Karva Chauth is especially celebrated in North India, in which married women fast from sunrise to moonrise for the safety and longevity of their husbands; unmarried women also join the fast for their fiancés or desired husbands. Women begin preparing for Karva Chauth a few days in advance, by buying cosmetics (shringar), traditional adornments or jewelry, and puja items, such as the Karva lamps, matthi, henna and the decorated puja thali (plate)

 

On the day of Karva Chauth the fast begins at dawn. Fasting women do not eat during the day. In traditional observances of the fast, the fasting woman usually does no housework. The day passes in meeting friends and relatives. In some regions, it is customary to give and exchange painted clay pots filled with put bangles, ribbons, home-made candy, cosmetics and small cloth items. In the evening, a community women-only ceremony is held. Participants dress in fine clothing and wear jewellery and henna, and (in some regions) dress in the complete finery of their wedding dresses. The dresses (saris or shalwars) are frequently red, gold or orange, which are considered auspicious colors.

The fasters sit in a circle with their puja thalis. Depending on region and community, a version of the story of Karva Chauth is narrated, with regular pauses. The storyteller is usually an older woman or a priest, if one is present. In the pauses, the Karva Chauth puja song is sung collectively the singers perform the feris (passing their thalis around in the circle). Thereafter, the fasters offer baayna (a melange of goodies like halwa, puri, namkeen mathri, meethi mathri, etc.) to the idols (mansana) and hand over to their mother-in-law or sister-in-law.

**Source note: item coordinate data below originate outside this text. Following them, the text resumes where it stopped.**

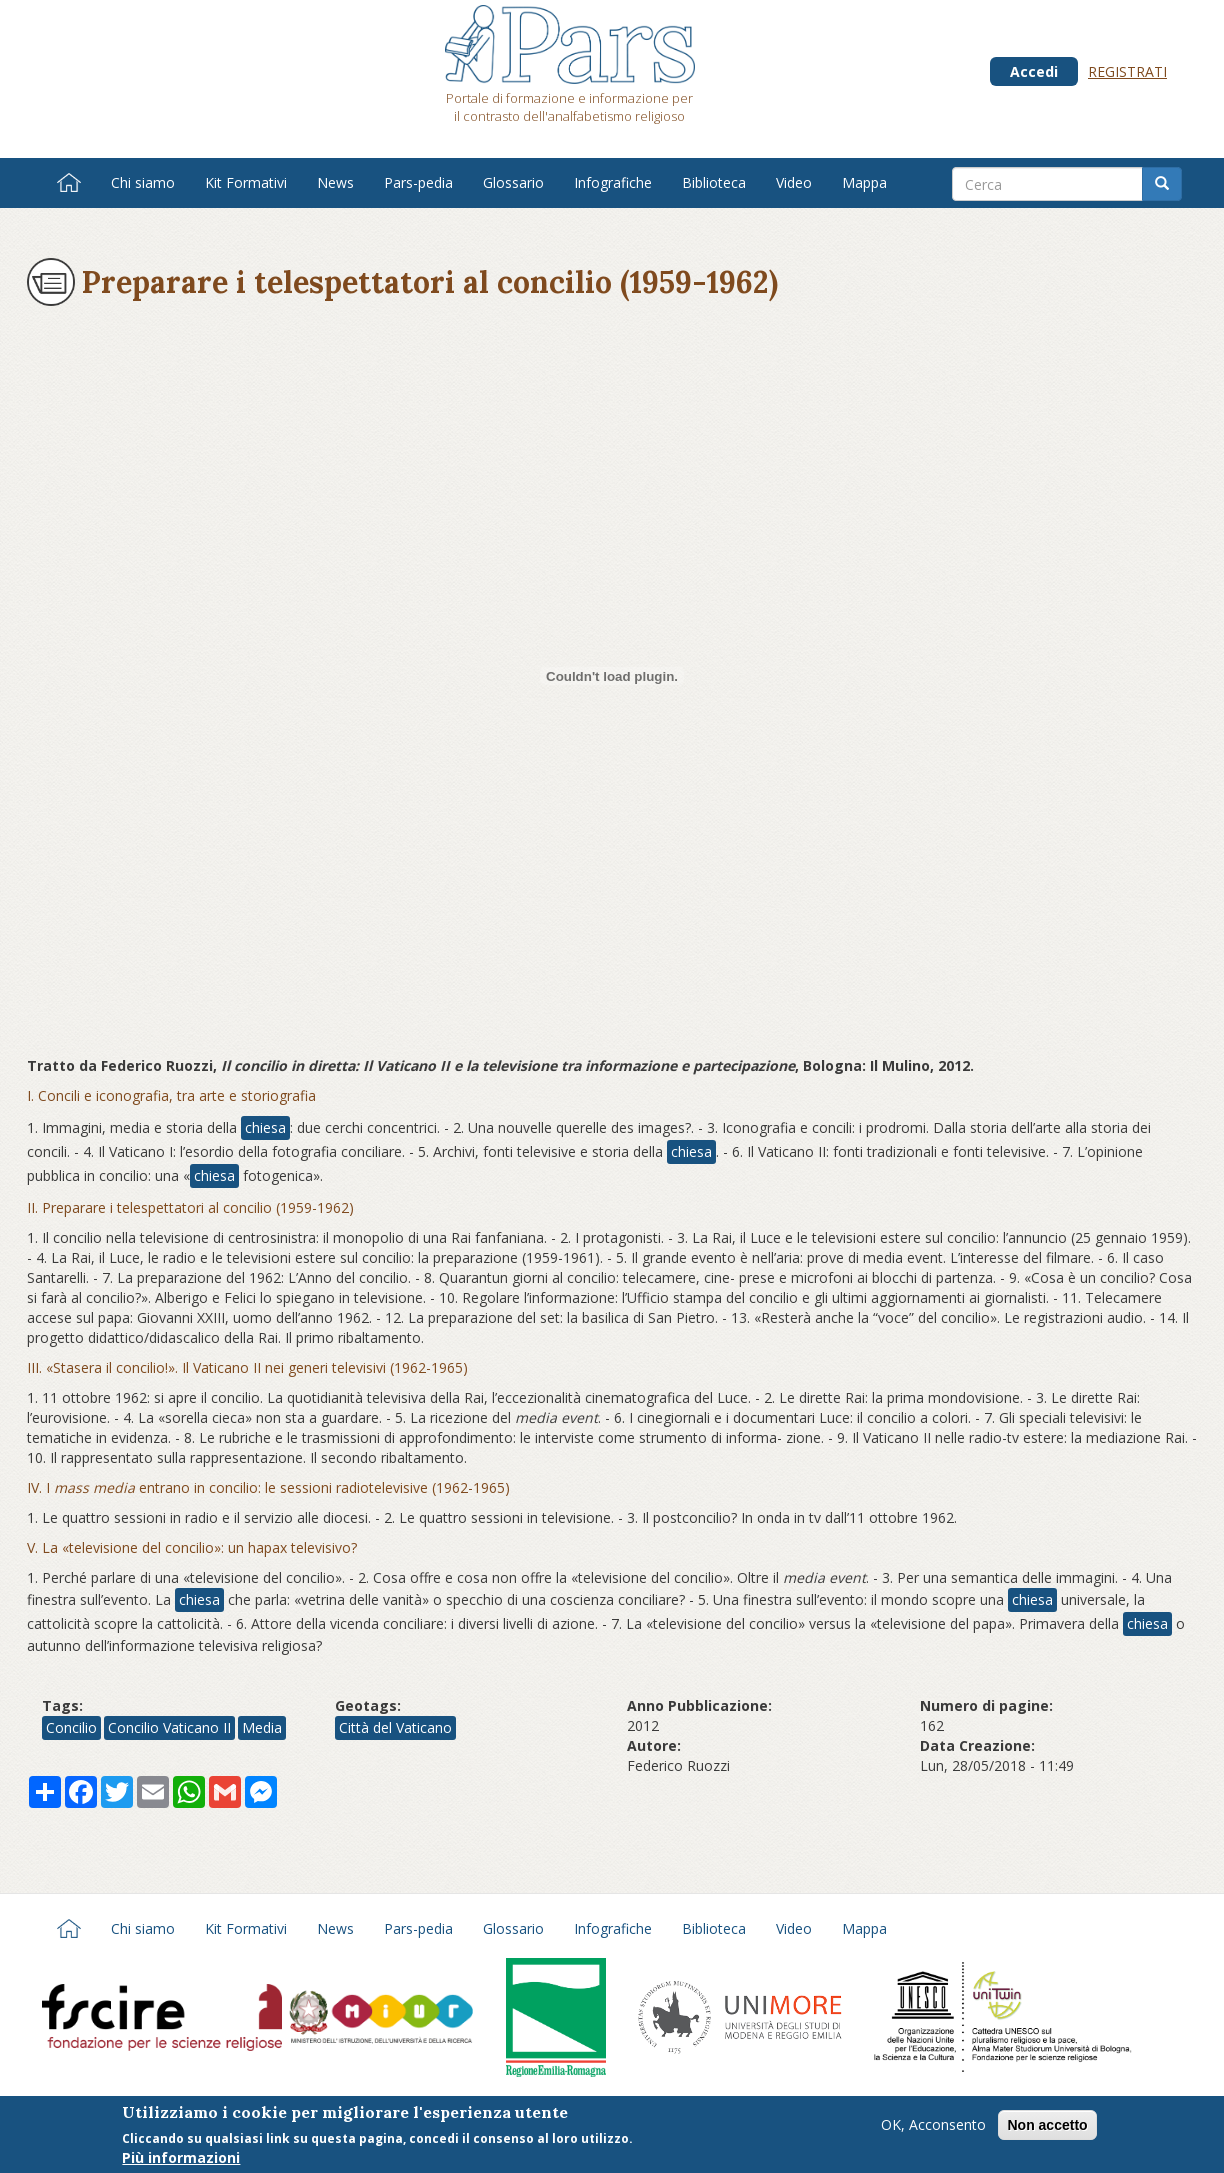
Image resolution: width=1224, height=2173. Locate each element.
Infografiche (613, 182)
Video (794, 182)
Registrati (1127, 71)
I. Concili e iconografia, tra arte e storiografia (171, 1095)
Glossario (513, 182)
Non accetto (1047, 2127)
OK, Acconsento (933, 2126)
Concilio (71, 1727)
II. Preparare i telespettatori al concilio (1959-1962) (190, 1207)
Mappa (864, 182)
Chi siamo (143, 182)
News (335, 182)
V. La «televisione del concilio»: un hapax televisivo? (192, 1547)
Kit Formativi (246, 182)
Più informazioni (181, 2159)
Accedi (1034, 71)
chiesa (265, 1127)
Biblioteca (714, 182)
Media (262, 1727)
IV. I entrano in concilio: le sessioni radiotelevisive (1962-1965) (268, 1487)
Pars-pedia (418, 182)
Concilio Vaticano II (169, 1727)
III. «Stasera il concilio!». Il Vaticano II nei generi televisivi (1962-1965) (247, 1367)
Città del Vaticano (395, 1727)
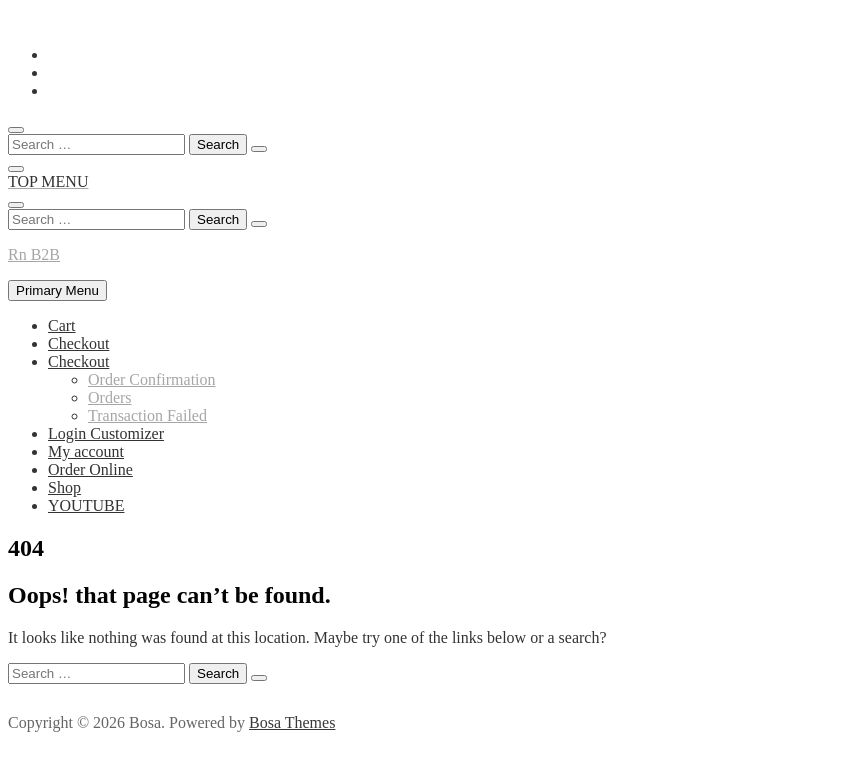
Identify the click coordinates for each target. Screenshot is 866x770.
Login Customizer (106, 433)
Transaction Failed (147, 415)
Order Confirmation (152, 379)
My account (86, 451)
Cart (62, 325)
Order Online (90, 469)
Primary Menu (57, 290)
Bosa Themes (292, 722)
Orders (110, 397)
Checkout (78, 343)
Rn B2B (34, 254)
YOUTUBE (86, 505)
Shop (64, 487)
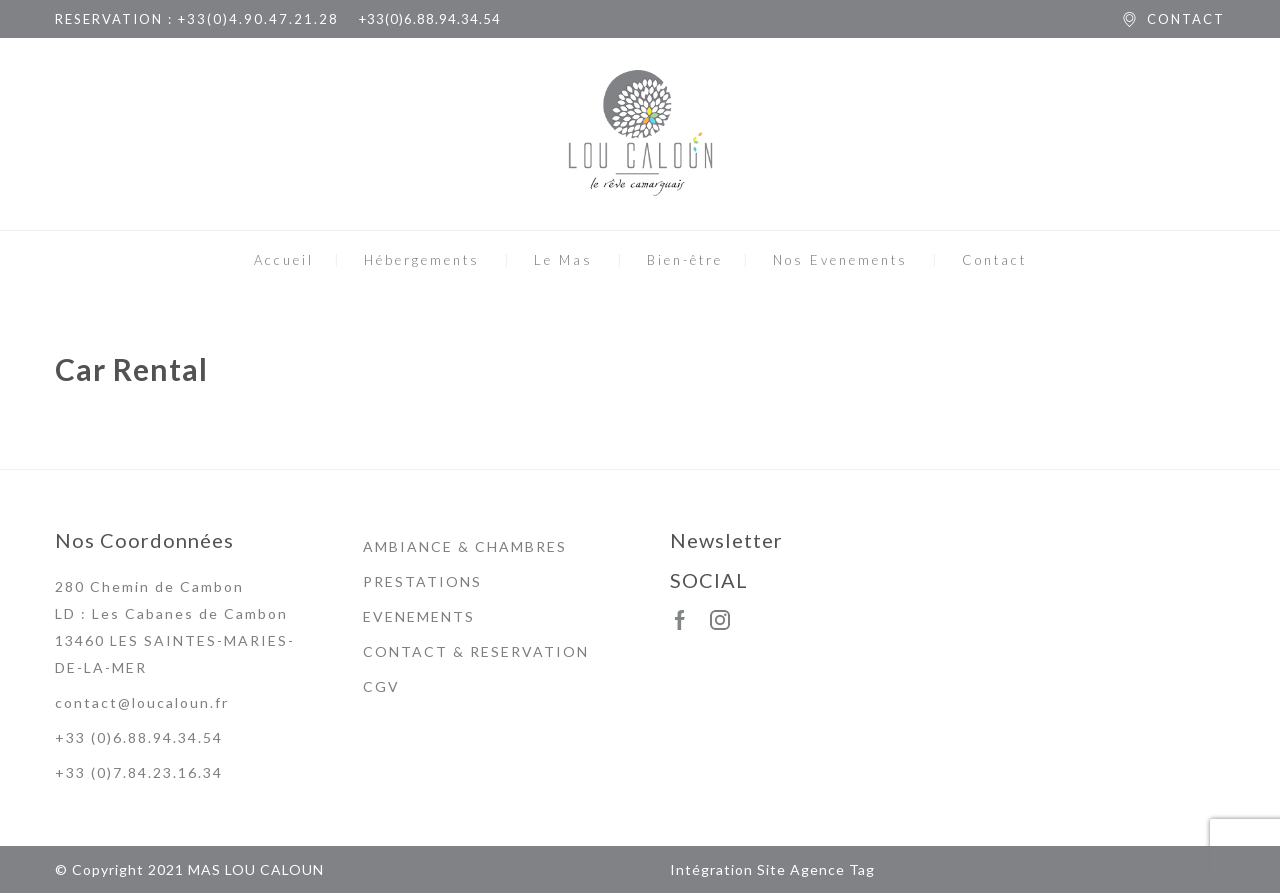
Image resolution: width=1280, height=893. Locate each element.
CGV (381, 686)
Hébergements (422, 260)
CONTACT (1186, 19)
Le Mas (563, 260)
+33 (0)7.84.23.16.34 (139, 772)
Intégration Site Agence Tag (772, 869)
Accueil (284, 260)
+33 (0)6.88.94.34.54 (139, 737)
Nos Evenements (840, 260)
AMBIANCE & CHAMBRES (465, 546)
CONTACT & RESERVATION (476, 651)
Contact (994, 260)
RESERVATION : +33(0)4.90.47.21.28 (197, 19)
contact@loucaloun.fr (142, 702)
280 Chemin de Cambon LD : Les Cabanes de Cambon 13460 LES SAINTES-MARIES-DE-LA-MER (175, 627)
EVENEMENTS (419, 616)
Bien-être (685, 260)
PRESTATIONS (422, 581)
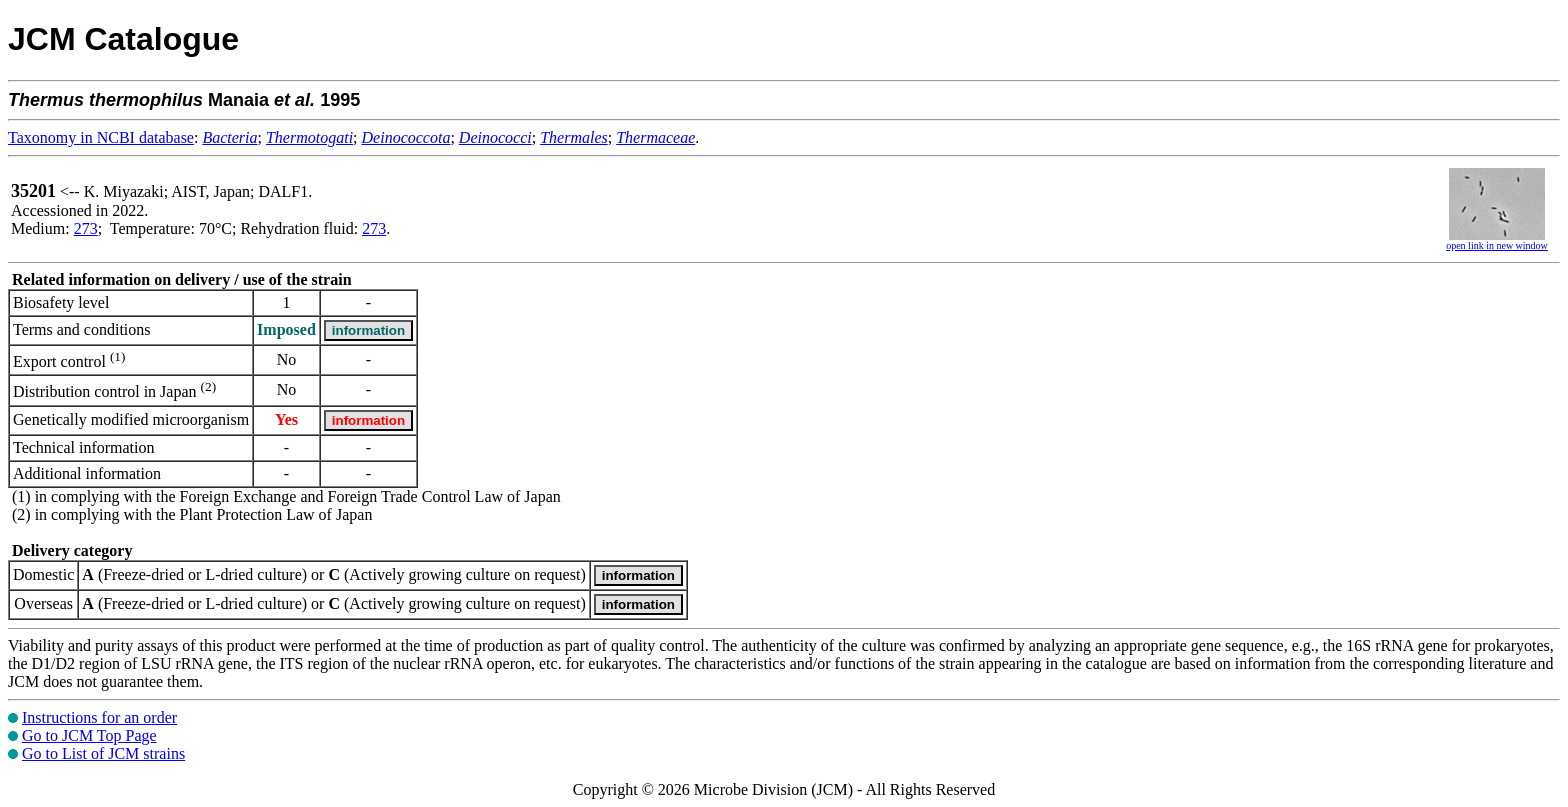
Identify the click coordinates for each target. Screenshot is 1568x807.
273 (86, 228)
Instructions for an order (99, 717)
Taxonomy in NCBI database (101, 137)
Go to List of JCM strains (103, 753)
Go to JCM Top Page (89, 735)
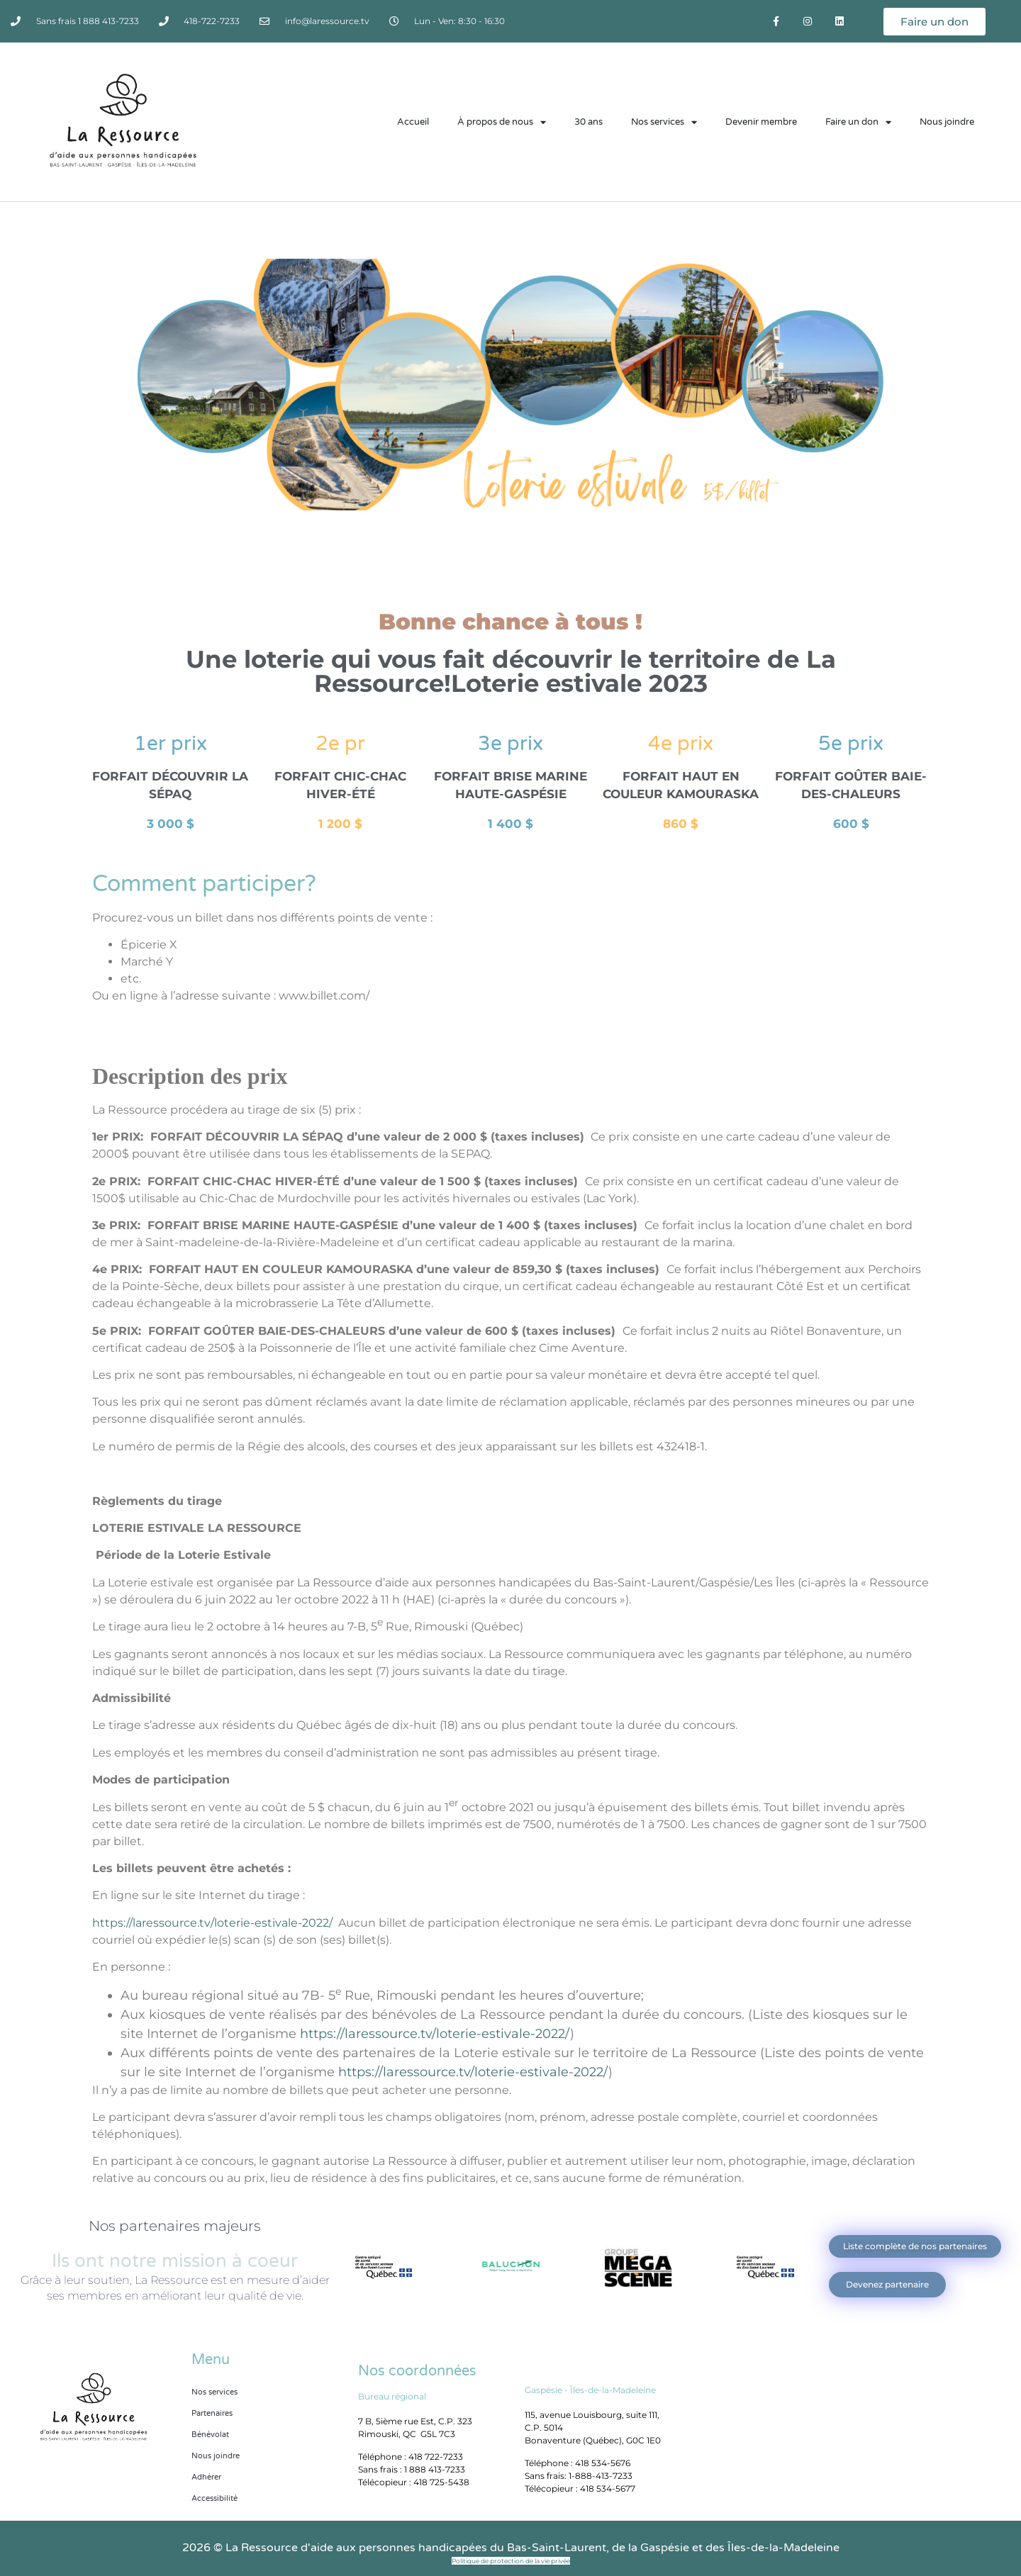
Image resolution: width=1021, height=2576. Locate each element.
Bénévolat (210, 2434)
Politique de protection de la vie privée (511, 2561)
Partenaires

The fera ceremony concluded, the women await the rising of the moon. Once the moon is visible, depending on the region and community, it is customary for a fasting woman, to view moon or its reflection in a vessel filled with water, through a sieve, or through the cloth of a dupatta. Water is offered (arka) to the moon (som or chandra, the lunar deity) to secure its blessings. In some regions, the woman says a brief prayer asking for her husband's life. It is believed that at this stage, spiritually strengthened by her fast, the woman can successfully confront and defeat death. Now she takes the water from the thali and take first sip and feeds herself with the first morsel of the day (usually something sweet). The fast is now broken, and the woman has a complete meal.